> [Problem details]:
Copying exactly, give the lines in the material below from the one with "Focus the first security answer field" to the one with "Given: Select the 2023 June input cell", ends included, and nothing besides.

[Data for this task Boundary: Start]

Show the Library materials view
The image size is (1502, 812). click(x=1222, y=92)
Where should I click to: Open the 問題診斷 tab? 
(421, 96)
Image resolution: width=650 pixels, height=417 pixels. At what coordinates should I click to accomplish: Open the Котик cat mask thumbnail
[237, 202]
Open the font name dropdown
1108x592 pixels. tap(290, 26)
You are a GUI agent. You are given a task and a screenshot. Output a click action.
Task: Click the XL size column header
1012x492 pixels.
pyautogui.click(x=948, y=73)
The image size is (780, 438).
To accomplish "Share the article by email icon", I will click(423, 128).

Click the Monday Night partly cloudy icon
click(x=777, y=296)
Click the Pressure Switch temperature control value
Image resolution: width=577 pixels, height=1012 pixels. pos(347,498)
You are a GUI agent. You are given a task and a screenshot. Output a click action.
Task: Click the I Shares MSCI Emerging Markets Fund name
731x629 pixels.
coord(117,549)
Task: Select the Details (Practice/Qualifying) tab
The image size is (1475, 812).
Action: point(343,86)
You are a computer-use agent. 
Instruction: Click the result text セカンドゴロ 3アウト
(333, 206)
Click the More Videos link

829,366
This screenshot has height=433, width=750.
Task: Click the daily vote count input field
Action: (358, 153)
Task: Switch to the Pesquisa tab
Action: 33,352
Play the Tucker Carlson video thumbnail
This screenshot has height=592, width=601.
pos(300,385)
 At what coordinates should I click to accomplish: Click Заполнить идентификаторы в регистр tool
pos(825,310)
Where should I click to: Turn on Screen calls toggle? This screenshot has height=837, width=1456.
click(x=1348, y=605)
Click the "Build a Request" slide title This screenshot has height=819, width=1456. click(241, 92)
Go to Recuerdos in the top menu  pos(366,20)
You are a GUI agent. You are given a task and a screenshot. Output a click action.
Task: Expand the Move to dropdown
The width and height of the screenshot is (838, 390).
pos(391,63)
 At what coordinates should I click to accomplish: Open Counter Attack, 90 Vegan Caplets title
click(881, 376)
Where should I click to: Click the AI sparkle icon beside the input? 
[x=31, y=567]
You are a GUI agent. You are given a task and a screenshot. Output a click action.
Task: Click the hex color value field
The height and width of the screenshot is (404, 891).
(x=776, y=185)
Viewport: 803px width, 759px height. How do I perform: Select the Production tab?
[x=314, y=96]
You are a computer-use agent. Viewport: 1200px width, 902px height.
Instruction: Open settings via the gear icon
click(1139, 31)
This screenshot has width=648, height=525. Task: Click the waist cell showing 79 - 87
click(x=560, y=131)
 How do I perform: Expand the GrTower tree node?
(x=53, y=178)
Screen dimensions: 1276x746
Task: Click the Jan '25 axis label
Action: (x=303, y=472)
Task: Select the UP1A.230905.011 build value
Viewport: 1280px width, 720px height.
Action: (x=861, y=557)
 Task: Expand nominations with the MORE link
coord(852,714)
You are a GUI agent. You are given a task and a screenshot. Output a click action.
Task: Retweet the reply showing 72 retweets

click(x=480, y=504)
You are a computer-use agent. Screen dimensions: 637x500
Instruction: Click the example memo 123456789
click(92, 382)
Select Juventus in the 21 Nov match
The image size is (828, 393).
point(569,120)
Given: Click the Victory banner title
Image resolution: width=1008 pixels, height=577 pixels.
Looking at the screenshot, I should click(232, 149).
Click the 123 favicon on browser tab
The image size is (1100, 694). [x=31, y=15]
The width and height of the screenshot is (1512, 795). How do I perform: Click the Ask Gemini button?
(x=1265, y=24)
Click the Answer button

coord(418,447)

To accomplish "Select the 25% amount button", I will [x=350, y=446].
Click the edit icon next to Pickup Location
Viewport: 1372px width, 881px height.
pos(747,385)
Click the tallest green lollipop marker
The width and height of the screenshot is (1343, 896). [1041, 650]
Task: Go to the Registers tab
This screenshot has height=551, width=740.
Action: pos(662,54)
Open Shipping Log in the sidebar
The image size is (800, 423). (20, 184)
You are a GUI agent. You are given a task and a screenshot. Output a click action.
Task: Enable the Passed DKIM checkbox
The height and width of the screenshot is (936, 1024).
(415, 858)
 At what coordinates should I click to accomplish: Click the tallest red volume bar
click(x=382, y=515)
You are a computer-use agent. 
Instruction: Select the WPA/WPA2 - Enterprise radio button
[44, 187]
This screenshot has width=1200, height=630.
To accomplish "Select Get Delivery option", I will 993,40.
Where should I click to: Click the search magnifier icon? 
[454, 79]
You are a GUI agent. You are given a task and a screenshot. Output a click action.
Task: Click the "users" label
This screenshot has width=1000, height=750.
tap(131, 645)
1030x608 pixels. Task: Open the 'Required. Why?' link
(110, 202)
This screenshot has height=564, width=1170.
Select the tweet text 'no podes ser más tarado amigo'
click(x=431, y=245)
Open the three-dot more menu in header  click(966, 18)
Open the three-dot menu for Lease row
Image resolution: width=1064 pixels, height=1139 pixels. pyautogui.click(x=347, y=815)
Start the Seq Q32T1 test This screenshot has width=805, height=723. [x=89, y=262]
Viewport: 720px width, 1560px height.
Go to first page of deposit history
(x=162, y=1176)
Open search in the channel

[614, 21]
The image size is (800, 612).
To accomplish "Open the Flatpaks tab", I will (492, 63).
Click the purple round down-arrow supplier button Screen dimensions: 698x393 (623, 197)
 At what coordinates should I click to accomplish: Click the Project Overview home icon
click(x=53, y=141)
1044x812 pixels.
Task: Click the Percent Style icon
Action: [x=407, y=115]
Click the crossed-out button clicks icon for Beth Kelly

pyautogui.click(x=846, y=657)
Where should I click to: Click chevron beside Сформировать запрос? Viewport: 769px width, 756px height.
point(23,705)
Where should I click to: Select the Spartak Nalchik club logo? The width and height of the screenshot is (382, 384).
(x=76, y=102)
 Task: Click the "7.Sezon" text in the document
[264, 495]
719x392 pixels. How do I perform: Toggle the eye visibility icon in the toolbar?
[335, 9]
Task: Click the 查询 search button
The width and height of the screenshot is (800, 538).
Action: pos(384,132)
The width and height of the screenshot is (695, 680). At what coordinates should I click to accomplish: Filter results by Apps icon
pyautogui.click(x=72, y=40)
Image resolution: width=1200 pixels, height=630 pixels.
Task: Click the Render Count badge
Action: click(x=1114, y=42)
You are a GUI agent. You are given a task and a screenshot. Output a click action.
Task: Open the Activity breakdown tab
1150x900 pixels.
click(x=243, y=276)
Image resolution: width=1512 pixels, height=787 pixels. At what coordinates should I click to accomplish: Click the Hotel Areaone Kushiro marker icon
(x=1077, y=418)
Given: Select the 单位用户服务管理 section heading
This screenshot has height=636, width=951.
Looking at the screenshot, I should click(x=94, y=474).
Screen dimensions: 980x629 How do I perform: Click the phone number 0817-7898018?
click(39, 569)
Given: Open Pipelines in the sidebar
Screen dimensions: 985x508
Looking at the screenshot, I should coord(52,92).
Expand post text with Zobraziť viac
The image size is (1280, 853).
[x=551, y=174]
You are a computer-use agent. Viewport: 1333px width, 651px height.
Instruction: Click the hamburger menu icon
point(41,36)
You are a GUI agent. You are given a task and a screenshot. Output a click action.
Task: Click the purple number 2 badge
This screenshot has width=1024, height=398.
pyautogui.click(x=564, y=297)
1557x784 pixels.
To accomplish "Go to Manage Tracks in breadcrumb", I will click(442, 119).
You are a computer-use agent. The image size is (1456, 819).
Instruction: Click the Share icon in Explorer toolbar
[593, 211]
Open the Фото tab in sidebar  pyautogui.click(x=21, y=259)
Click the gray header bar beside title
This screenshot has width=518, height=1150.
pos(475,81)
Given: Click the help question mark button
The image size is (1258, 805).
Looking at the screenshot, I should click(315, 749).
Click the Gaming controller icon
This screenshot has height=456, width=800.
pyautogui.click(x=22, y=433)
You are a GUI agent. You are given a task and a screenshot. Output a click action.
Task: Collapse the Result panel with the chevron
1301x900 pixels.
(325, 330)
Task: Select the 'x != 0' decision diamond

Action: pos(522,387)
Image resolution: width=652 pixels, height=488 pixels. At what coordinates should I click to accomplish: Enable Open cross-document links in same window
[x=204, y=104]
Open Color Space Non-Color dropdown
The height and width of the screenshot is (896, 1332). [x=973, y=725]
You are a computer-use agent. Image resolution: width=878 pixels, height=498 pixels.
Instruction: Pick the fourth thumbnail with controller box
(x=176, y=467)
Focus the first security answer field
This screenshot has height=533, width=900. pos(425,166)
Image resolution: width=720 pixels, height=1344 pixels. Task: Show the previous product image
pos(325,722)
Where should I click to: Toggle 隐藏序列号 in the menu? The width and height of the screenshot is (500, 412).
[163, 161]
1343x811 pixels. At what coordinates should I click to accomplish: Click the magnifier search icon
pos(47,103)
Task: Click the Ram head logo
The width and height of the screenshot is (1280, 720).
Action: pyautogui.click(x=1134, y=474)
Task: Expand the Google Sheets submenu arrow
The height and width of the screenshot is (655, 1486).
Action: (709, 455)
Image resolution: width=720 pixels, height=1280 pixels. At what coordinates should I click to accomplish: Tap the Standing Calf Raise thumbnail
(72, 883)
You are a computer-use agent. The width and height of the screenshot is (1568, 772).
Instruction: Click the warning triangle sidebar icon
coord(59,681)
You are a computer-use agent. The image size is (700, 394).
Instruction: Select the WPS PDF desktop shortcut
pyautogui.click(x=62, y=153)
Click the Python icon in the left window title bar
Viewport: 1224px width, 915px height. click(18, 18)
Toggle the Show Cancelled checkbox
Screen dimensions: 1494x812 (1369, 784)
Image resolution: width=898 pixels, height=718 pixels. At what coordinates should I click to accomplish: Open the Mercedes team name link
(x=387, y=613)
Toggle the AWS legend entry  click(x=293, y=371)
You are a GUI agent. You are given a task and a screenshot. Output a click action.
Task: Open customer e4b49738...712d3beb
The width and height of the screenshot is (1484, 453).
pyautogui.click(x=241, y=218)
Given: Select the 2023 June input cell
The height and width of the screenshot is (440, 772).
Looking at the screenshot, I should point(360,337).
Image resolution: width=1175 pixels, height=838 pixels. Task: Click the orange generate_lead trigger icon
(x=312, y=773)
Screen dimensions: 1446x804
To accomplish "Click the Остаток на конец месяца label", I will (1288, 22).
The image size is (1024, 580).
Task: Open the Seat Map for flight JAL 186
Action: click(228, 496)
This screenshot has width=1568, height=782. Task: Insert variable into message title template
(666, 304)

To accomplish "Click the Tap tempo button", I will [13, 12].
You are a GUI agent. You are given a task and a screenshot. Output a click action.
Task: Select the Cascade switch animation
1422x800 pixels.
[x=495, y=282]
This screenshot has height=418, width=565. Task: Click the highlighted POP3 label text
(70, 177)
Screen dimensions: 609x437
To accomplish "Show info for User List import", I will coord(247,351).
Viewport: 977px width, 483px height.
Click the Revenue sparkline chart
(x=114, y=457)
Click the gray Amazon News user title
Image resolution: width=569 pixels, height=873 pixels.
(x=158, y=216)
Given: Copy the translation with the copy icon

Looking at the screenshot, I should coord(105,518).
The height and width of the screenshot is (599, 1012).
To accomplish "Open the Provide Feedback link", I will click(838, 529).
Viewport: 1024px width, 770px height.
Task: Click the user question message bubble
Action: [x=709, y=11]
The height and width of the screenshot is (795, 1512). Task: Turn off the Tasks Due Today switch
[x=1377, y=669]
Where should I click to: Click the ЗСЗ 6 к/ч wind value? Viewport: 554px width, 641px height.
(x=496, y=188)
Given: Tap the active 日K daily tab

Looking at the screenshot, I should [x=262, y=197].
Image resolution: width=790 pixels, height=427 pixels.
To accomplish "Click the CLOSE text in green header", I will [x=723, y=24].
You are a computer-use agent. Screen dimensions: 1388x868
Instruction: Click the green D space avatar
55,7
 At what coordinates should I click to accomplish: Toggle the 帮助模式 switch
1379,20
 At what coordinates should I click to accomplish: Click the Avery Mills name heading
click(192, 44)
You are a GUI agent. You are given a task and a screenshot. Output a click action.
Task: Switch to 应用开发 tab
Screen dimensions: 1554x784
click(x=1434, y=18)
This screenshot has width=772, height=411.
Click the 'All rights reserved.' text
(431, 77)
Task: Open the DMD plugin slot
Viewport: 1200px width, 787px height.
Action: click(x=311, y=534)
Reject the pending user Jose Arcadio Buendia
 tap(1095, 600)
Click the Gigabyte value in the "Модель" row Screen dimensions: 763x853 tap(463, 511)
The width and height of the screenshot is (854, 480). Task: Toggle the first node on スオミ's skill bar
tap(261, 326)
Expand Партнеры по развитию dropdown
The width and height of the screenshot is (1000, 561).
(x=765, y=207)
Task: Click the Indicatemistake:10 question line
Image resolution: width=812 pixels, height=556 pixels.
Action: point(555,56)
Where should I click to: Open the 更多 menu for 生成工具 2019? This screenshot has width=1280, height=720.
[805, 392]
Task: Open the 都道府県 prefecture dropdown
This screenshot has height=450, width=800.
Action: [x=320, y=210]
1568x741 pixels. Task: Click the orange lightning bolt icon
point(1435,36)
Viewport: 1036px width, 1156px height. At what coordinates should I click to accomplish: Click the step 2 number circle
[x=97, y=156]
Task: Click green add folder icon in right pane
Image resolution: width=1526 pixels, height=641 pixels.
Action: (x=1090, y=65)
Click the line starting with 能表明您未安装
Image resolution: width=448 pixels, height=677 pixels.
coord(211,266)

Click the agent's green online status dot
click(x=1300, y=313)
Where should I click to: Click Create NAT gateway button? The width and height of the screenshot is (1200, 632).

[Data for this task Boundary: End]

> [Answer box]:
Focus the first security answer field
This screenshot has height=533, width=900. pos(425,166)
Image resolution: width=720 pixels, height=1344 pixels. Task: Show the previous product image
pos(325,722)
Where should I click to: Toggle 隐藏序列号 in the menu? The width and height of the screenshot is (500, 412).
[163, 161]
1343x811 pixels. At what coordinates should I click to accomplish: Click the magnifier search icon
pos(47,103)
Task: Click the Ram head logo
The width and height of the screenshot is (1280, 720).
Action: pyautogui.click(x=1134, y=474)
Task: Expand the Google Sheets submenu arrow
The height and width of the screenshot is (655, 1486).
Action: (709, 455)
Image resolution: width=720 pixels, height=1280 pixels. At what coordinates should I click to accomplish: Tap the Standing Calf Raise thumbnail
(72, 883)
You are a computer-use agent. The width and height of the screenshot is (1568, 772).
Instruction: Click the warning triangle sidebar icon
coord(59,681)
You are a computer-use agent. The image size is (700, 394).
Instruction: Select the WPS PDF desktop shortcut
pyautogui.click(x=62, y=153)
Click the Python icon in the left window title bar
Viewport: 1224px width, 915px height. click(18, 18)
Toggle the Show Cancelled checkbox
Screen dimensions: 1494x812 (1369, 784)
Image resolution: width=898 pixels, height=718 pixels. At what coordinates should I click to accomplish: Open the Mercedes team name link
(x=387, y=613)
Toggle the AWS legend entry  click(x=293, y=371)
You are a GUI agent. You are given a task and a screenshot. Output a click action.
Task: Open customer e4b49738...712d3beb
The width and height of the screenshot is (1484, 453).
pyautogui.click(x=241, y=218)
Given: Select the 2023 June input cell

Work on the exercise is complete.